Cyber Security for SMEs: Providing Security Layers for Prime Clean
Overview
Implementation of robust cyber security policies, procedures and systems which have helped Prime Clean gain additional contracts despite the current economic landscape.
Requirements
Our solution
Although based in London, Prime Clean staff often work “on-the-move” between client premises across the UK. This usually means that users are communicating on mobile devices, e-mailing and working on documents using Office 365. Having used Office 365 for over five years, the business adopted the cloud-based solution early on and has since benefitted from increased flexibility and easy access to resources in a mobile working environment. However, at the start of this year users began to report an increasing amount of phishing attempts, with various users receiving impersonation e-mails.

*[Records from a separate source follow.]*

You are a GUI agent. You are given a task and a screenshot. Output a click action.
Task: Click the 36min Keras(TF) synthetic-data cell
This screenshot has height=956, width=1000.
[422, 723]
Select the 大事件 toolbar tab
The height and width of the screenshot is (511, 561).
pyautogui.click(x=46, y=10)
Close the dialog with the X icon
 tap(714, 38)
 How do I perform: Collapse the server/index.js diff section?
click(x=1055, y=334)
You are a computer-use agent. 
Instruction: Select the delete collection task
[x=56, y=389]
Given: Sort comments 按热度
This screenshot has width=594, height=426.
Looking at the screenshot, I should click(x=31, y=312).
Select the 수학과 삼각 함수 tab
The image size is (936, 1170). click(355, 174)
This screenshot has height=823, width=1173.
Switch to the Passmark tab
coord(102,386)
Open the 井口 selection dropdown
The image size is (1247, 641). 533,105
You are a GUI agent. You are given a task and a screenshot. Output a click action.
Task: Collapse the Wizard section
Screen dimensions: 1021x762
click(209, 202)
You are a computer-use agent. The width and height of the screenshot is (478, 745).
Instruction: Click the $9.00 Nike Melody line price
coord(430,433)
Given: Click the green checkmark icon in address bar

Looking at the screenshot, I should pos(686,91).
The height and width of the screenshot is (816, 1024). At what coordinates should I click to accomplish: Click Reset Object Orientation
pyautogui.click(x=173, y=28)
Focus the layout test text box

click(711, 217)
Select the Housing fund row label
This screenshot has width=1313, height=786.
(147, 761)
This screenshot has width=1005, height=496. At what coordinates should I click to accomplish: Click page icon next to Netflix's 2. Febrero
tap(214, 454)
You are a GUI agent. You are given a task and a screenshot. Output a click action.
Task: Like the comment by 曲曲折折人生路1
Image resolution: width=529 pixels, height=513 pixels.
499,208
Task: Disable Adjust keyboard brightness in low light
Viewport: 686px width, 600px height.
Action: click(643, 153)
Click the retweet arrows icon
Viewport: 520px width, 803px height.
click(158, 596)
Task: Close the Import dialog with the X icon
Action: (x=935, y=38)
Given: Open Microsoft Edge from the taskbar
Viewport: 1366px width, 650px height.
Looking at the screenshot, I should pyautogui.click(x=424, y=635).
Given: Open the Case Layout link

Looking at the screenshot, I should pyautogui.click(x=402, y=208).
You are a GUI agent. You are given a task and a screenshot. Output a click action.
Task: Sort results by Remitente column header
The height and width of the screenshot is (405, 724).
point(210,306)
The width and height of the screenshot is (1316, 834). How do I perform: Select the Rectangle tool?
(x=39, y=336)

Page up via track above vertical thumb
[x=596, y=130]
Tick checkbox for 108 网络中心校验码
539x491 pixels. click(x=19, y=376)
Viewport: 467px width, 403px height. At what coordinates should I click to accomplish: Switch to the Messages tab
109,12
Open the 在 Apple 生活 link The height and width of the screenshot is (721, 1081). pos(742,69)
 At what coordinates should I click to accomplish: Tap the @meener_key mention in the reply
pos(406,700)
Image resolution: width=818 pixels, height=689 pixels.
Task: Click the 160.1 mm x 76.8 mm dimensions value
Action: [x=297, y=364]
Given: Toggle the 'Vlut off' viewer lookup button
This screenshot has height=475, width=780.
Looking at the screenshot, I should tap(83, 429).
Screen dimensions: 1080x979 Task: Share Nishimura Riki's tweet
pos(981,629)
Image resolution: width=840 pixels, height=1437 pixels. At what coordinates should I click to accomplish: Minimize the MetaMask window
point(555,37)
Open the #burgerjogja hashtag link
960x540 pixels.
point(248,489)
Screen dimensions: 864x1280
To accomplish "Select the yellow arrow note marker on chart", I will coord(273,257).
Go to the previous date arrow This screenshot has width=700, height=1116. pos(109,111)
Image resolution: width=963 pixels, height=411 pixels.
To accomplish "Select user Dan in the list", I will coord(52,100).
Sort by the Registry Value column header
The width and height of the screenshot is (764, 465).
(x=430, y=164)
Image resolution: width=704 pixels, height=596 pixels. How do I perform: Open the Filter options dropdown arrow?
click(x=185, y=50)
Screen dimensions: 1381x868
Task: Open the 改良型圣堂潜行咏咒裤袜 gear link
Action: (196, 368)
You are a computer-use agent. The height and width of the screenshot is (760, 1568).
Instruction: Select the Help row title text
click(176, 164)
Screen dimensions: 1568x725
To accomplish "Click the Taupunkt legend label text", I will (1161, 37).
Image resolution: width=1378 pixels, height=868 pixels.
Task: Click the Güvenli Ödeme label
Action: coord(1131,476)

Working with Prime Clean, our Information security team identified current exposures within the system architecture and sought out to implement additional security layers to remediate any live phishing attempts as well as provide a future safeguard for the agile workforce.
We deployed 2-factor authentication for all users within the business (previously this was only enforced at management level). This immediately provided a first line of defence against the live threats.
Our partnership with Barracuda enables us to run live scans of the Office 365 environment in order to identify and revoke all live threats within live mailboxes. We were able to conduct and run the scan and stop and remediate all live threats within 4 working hours.
Subsequently, we used Barracuda’s 365 protection to provide a comprehensive security protection layer inclusive of:
- Email Security and Threat Protection
- Archiving
- Point-in-time Backup
- Continuity Layer
This layer provides additional security, automatically quarantining e-mails that the AI engine believes to be suspicious. Users are then provided with updates of the held mails, with the ability to release, whitelist or blacklist the recipient. The system develops intelligence in accordance with the user input, so within around two weeks, 99% of held mails are fraudulent or unwanted.
We also implemented some simple additional security layers, such as message headers that alert users to any external mails. The aim of these is to remove impersonation attempts from external domains. We have also enabled DKIM and DMARC on the company’s domain name, with reports reviewed by our SOC daily.
Results:
We wanted to ensure that the user-base were not only kept up-to-date with the changes that were being made throughout the process, but also understood how and why we were making the changes.
User awareness still remains the best line of defence against cyber vulnerabilities, so keeping everyone up-to-date and aware of the ways in which attacks can be performed, along with the security layers that exist within the business, will help to increase vigilance within the workforce.
Prime Clean are now looking to adopt the Cyber Essentials certification, which will only help them to continue to grow their business, with their customers secure in the knowledge of their supplier’s investment into its Cyber Security protection.
Strengthened E-mail Security
Using Barracuda’s 365 protection to provide a comprehensive security protection layer inclusive of email security and threat protection, archiving, point-in-time backup and a continuity layer.